Records for the exercise:
┄┄┄┄┄┄┄┄┄┄┄┄┄┄┄┄┄┄┄┄

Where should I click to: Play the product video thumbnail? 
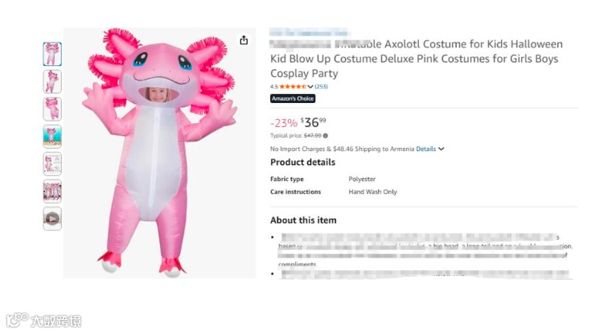[x=52, y=218]
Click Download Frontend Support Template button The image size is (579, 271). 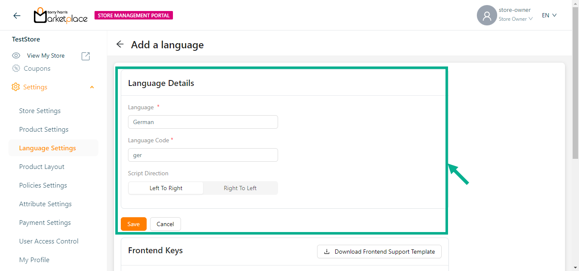(x=379, y=252)
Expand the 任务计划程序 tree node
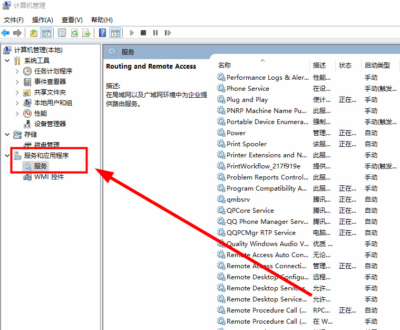The height and width of the screenshot is (330, 400). [17, 71]
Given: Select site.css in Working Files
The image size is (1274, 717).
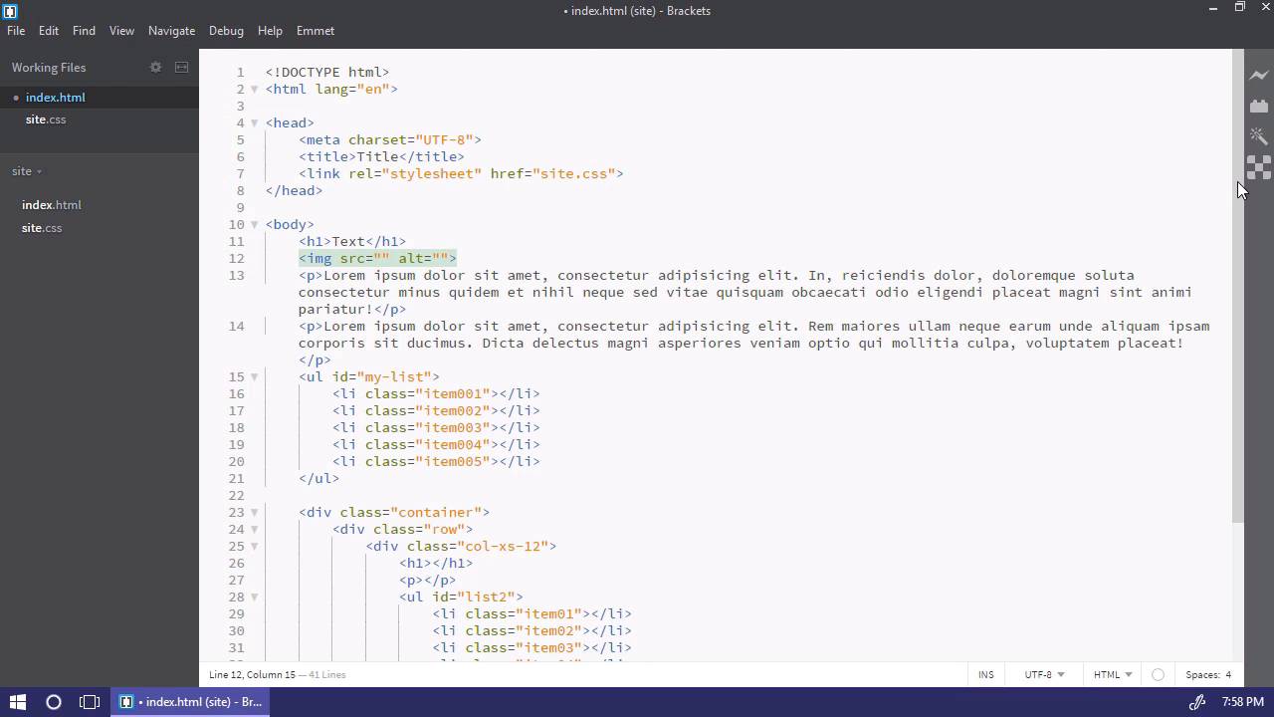Looking at the screenshot, I should [x=46, y=120].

┄┄┄┄┄┄┄┄┄┄┄┄┄┄┄┄┄┄┄┄

Task requirements: Starting with the line that contains "Given: Select site.css in Working Files", reproduce every line to the end of the material above, both end lines included, exactly and with no pictures.

Answer box:
Given: Select site.css in Working Files
The image size is (1274, 717).
Looking at the screenshot, I should [x=46, y=120].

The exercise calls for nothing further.